The NOFO mentions that milestones should be peer-reviewed. Does this mean that the milestones should be publication based and the outcome should be a peer-reviewed manuscript? Or is peer-review more along the lines of NIH approval?

The peer-reviewed milestones referenced in the PAR-25-296 means both the annual and UG3/UH3 transition milestones described in the application will be reviewed by the NCATS special emphasis panel for the scientific merit of the application.

Feasibility

For the feasibility assessment, I am used to addressing feasibility in terms of a clinical trial and enrolling subjects. What is meant by feasibility when not planning a trial? Does the NIH have any guidance as to what a feasibility assessment should contain/look like, or are you able to provide some insights/guidance?

The UG3 Phase will support the development, adaptation, and/or demonstration of an innovative solution that accelerates the translational research process. A feasibility assessment should be conducted in the UG3 Phase to ensure that an innovative solution can be successfully disseminated and implemented during the UH3 Phase of the award.

Letters of Support

The instructions state that letters of support from the PD/PI of the CTSA Program hub, contact PD/PI of the participating NIH ICO programs, and the external stakeholder’s organization they are associated with should be included. What is meant by participating in NIH ICO programs?

Please see Letters of Support. The contact PD/PI of the participating NIH ICO programs refers to these eligible organizations as stated in the NOFO. Only the listed NIH programs of participating ICOs are eligible as qualifying organizations under Option 2 for this NOFO. Non-CTSA eligibility organizations are listed here.
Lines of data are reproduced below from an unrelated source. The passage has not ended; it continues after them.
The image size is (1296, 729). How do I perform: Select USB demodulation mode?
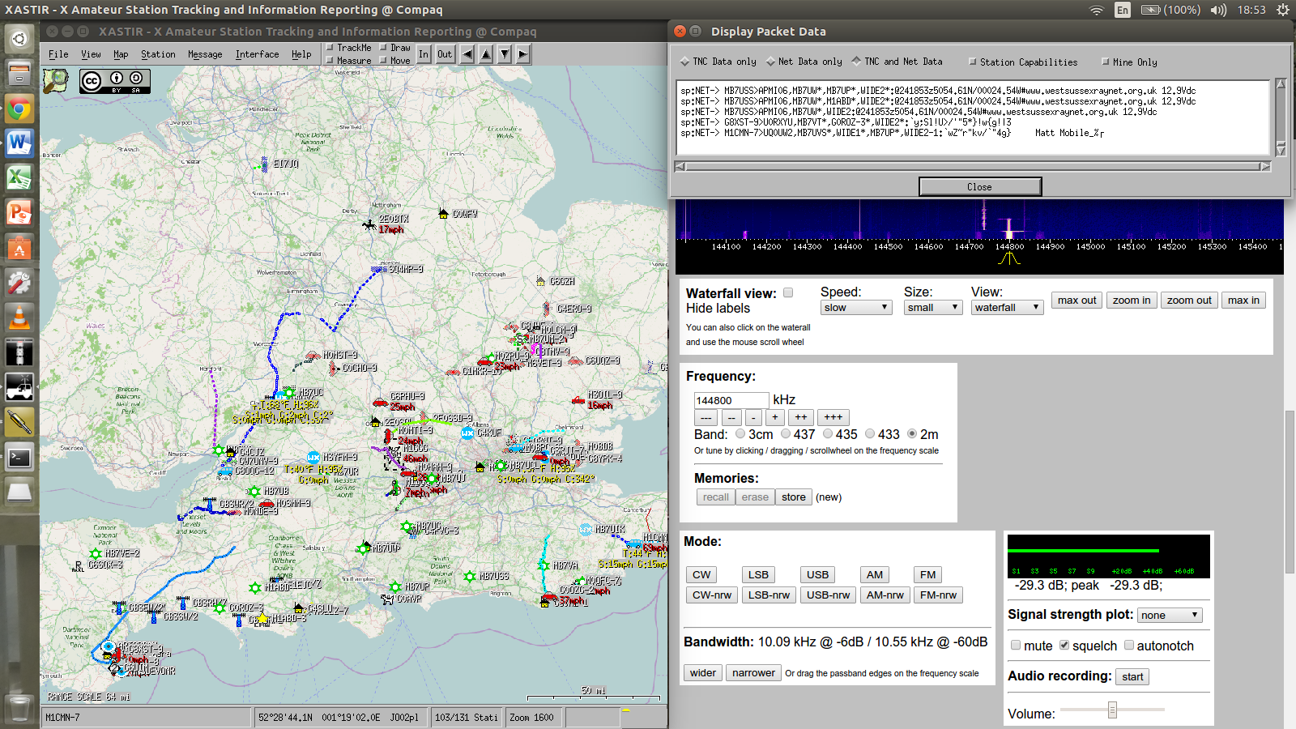pos(817,575)
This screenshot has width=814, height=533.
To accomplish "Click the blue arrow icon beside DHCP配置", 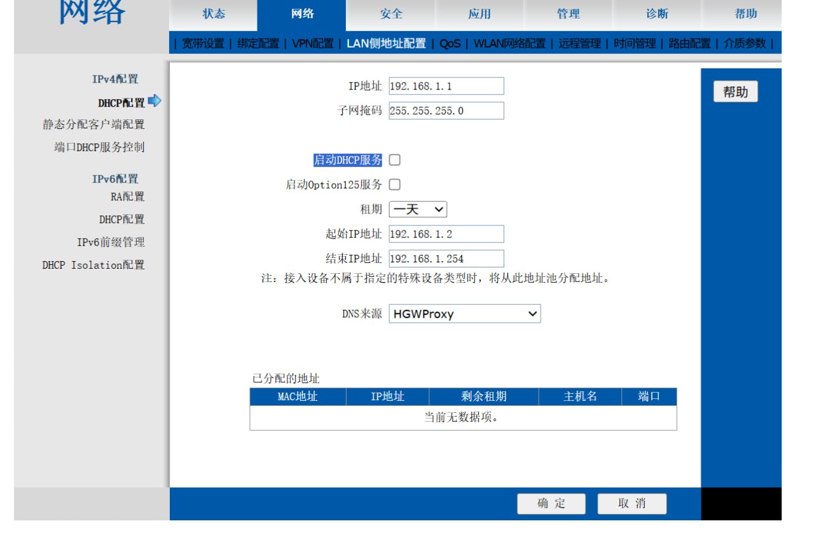I will [x=155, y=101].
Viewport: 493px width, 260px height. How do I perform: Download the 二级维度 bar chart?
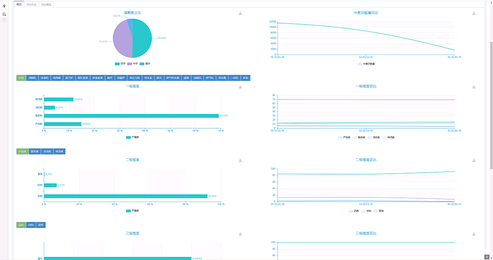point(240,161)
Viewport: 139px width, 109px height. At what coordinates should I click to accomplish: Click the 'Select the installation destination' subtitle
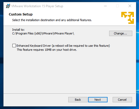point(52,20)
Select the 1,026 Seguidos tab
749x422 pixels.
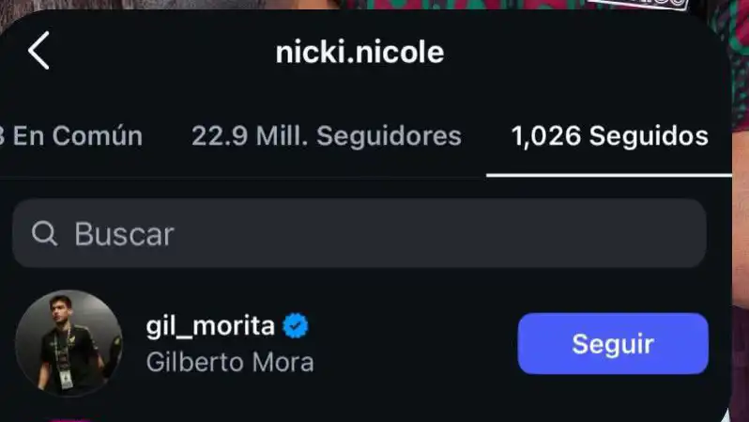609,136
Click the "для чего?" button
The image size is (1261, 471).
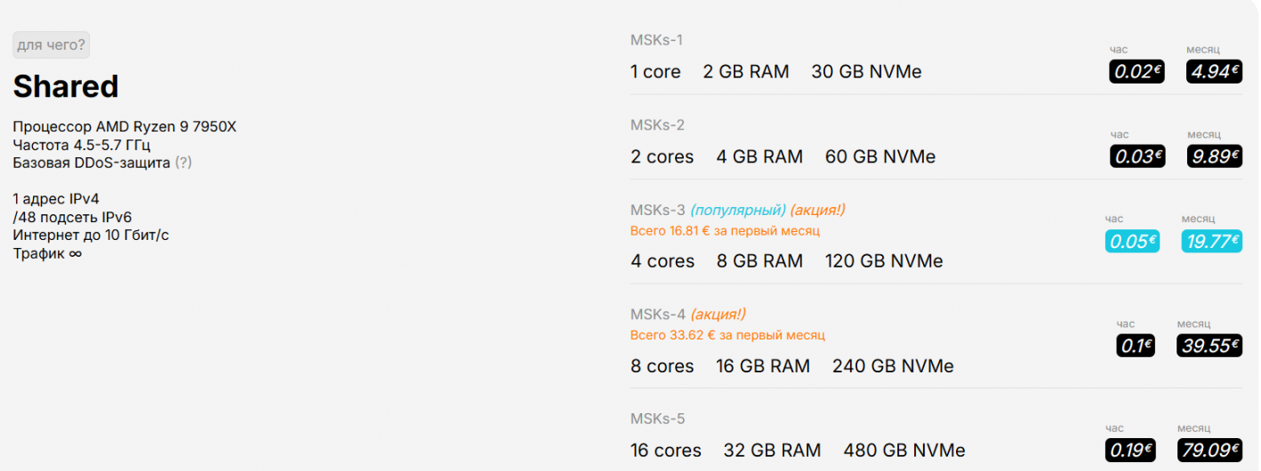click(51, 45)
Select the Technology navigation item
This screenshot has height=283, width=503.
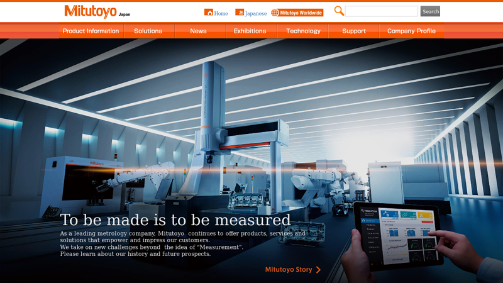[303, 31]
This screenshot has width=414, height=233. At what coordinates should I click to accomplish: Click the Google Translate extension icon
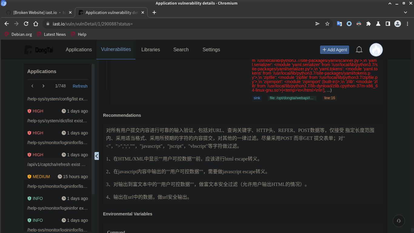point(339,24)
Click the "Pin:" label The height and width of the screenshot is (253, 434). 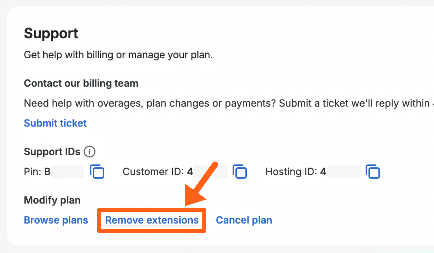point(33,172)
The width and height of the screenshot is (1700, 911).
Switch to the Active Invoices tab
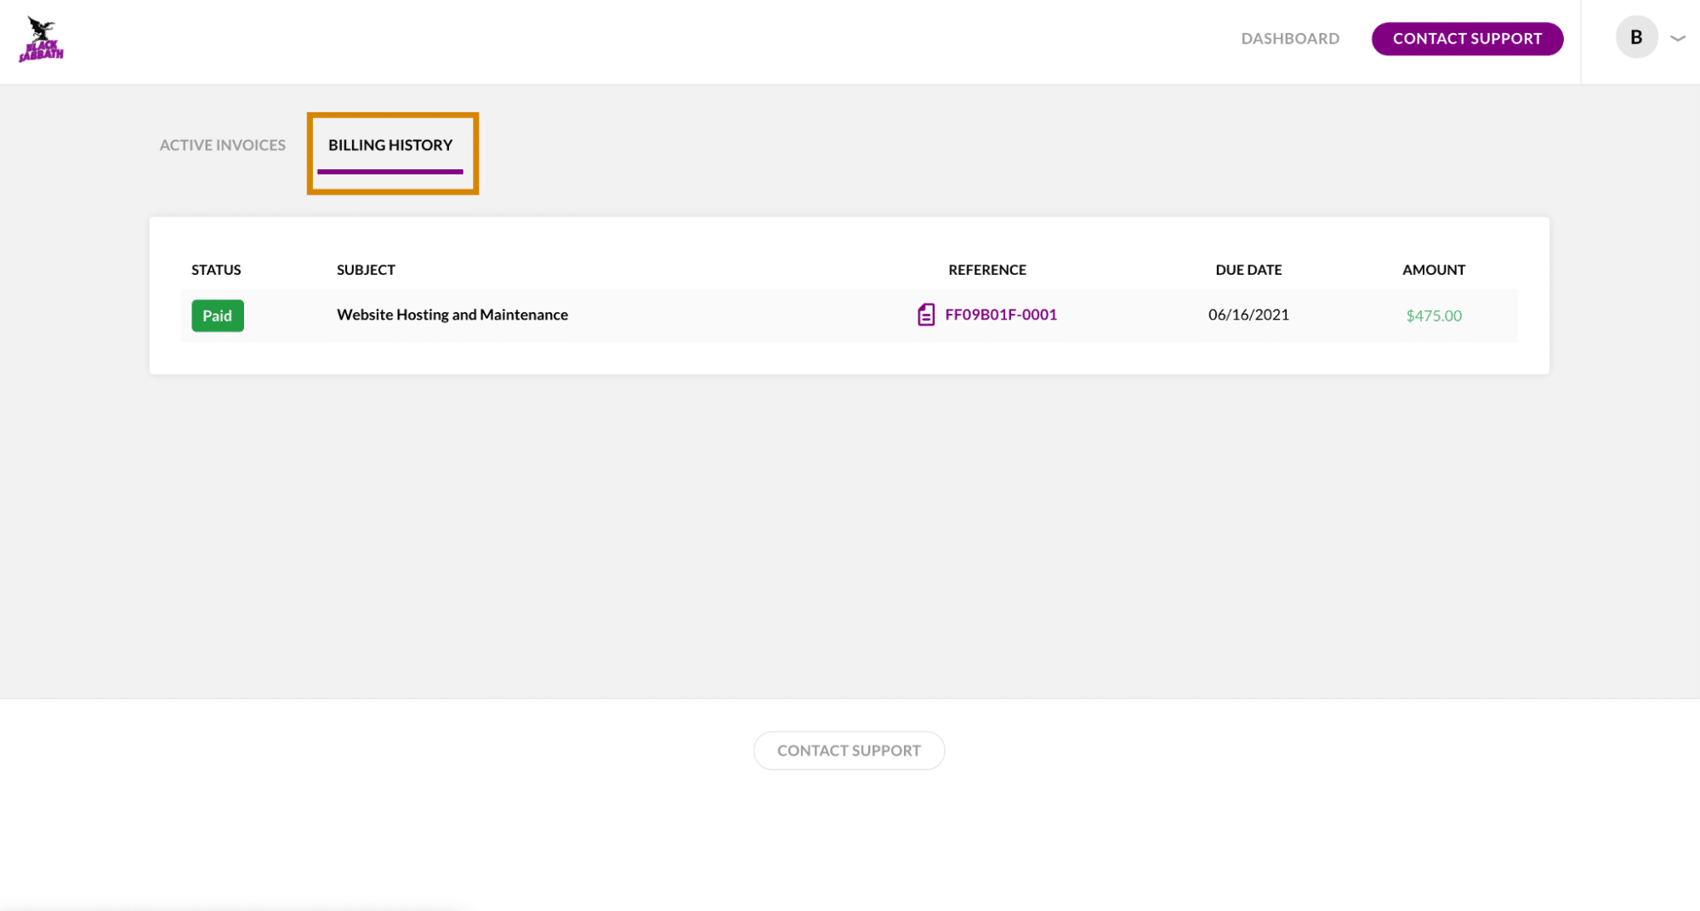coord(222,145)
We are applying for the UG3/UH3 grant mechanism for the first time. Could you please provide clarification on the specified length for the Research Plan section? According to the NIH website, the page limit is stated as 12 pages. However, considering that this application encompasses both UG3 and UH3 phases, is the actual limit 24 pages?

The total page limit for UG3/UH3 is 12 pages.

Human Subjects

We will be assessing recruitment methodologies across our study sites which include human subjects. Would we need to include the Human Subject Study record for this proposal?
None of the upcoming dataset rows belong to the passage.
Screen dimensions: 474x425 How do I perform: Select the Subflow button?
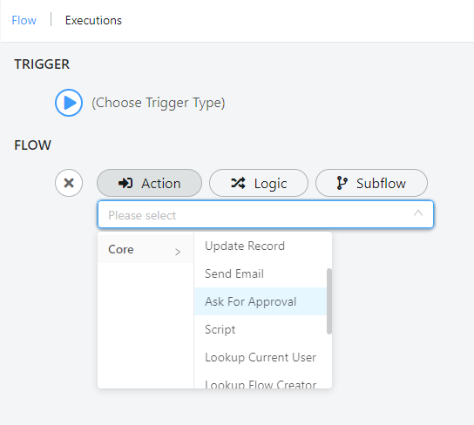click(x=371, y=183)
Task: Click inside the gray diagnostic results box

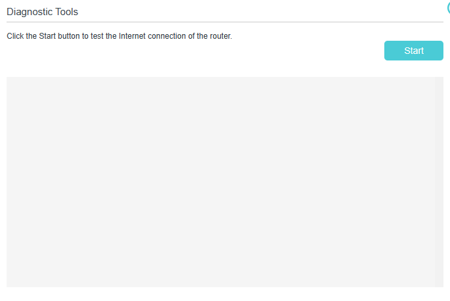Action: [221, 182]
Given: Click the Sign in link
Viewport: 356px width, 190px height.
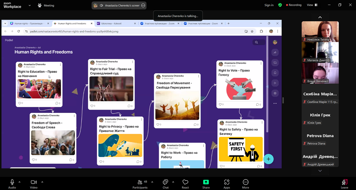Looking at the screenshot, I should 269,5.
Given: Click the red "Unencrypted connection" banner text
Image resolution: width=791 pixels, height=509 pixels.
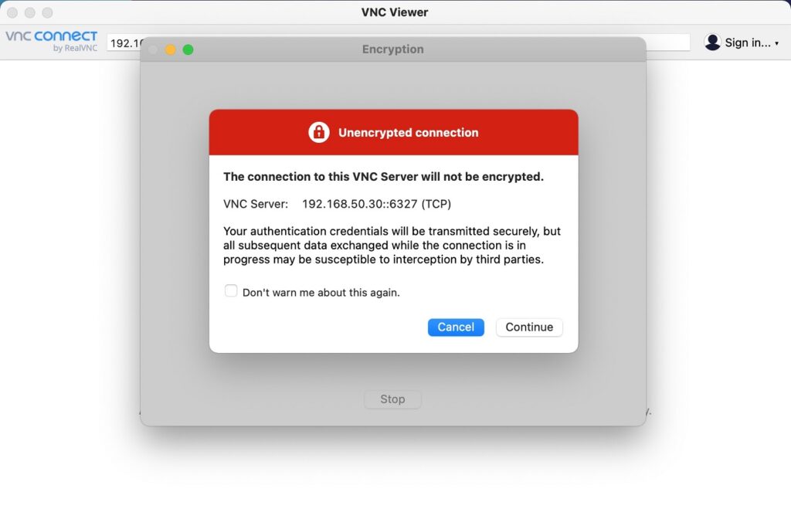Looking at the screenshot, I should tap(408, 133).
Please see the instructions stated in the G.500 – PHS Human Subjects and Clinical Trials Information.

Can CCIA funding be used to support a Phase III Clinical Trial?

Funds may not directly support any clinical trial beyond Phase IIB, except for Phase III clinical trials for treatment of rare diseases. Projects that do not meet these clinical trial limitations will not be reviewed. See NOT-TR-18-025. See also NIH’s Definition of a Phase III Clinical Trial.

Eligibility Statement

Is it enough to describe my eligibility as contact PI, or should I also include the eligibility of other MPI's and/or sub-contract site PI's? There are multiple key personnel that meet the eligibility requirements at multiple institutions. Who should be the one signing this statement?
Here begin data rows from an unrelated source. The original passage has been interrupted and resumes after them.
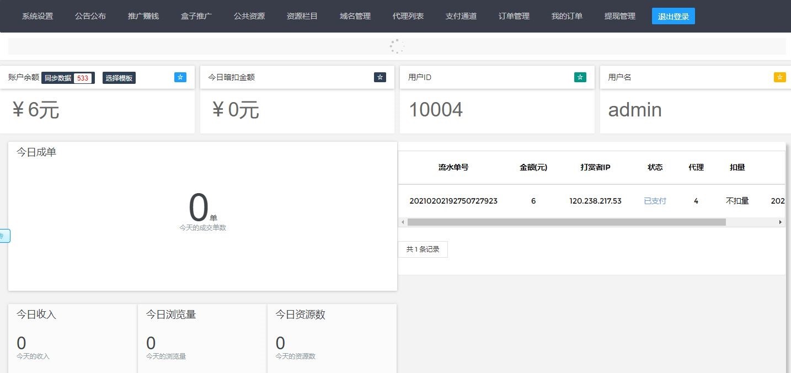Open the 推广赚钱 menu
791x373 pixels.
(x=143, y=16)
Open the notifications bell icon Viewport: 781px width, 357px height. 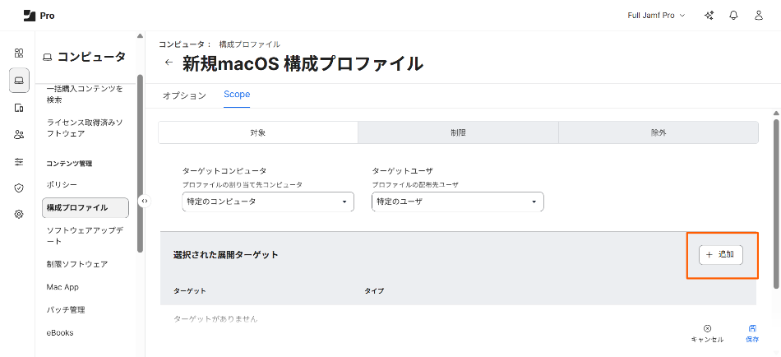click(733, 16)
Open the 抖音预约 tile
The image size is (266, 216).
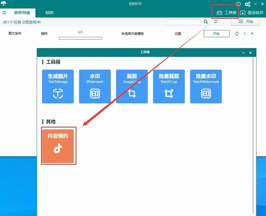pos(58,146)
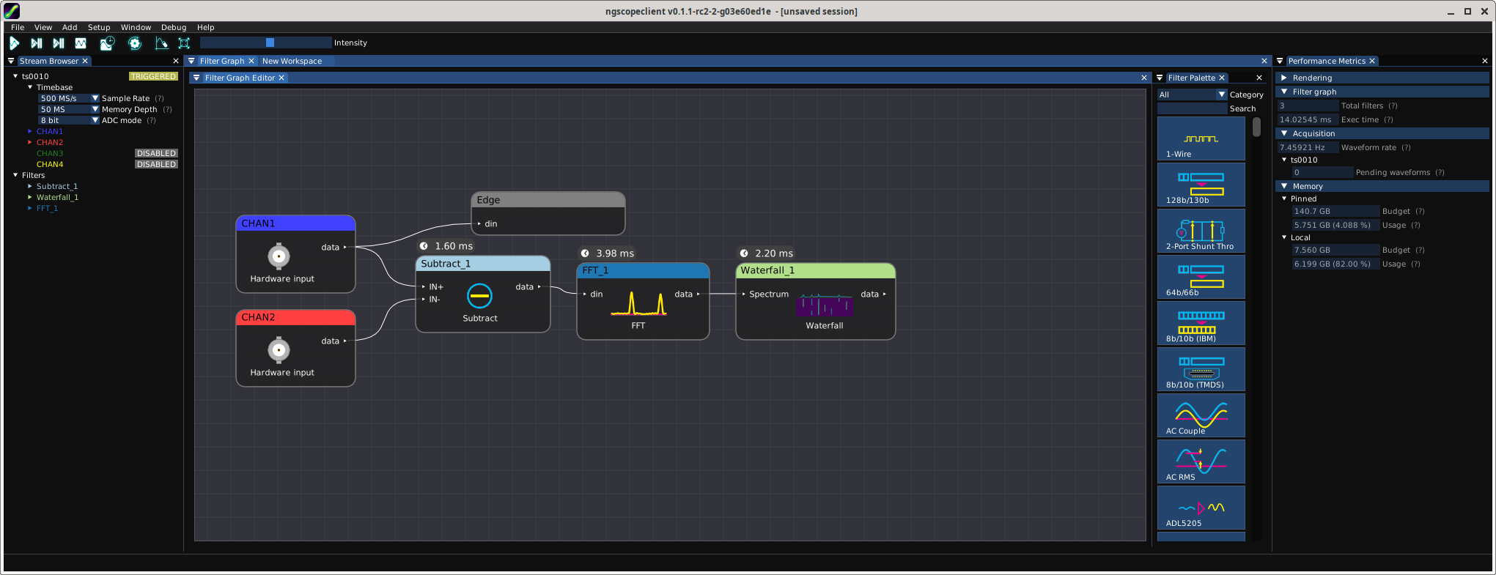Click the arm trigger play icon
The height and width of the screenshot is (575, 1496).
[14, 43]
The intent of the Eligibility Statement is to have at least one PD/PI in the study team who has expertise in translational science as defined in PAR-25-296. Only one Eligibility Statement is needed in the application.

Does the Eligibility Statement document get uploaded with all the letters of support or is it uploaded separately? Could you clarify if the statement should be the 1st page document or at the end of the letters of support?

The Eligibility Statement should be uploaded as an Other Attachment.

Can we include a video link in our application (summary, aims, or research strategy)?

Please see the NIH Guidance for Videos Submitted as NIH Application Materials (NOT-OD-24-067).

We originally applied to the now-expired CCIA NOFO PAR-22-167. Can we resubmit our application in response to the re-issued CCIA NOFO PAR-25-296, or must it be submitted as a new application?

You may submit as a resubmission to the re-issued NOFO PAR-25-296 (see Application Types Allowed).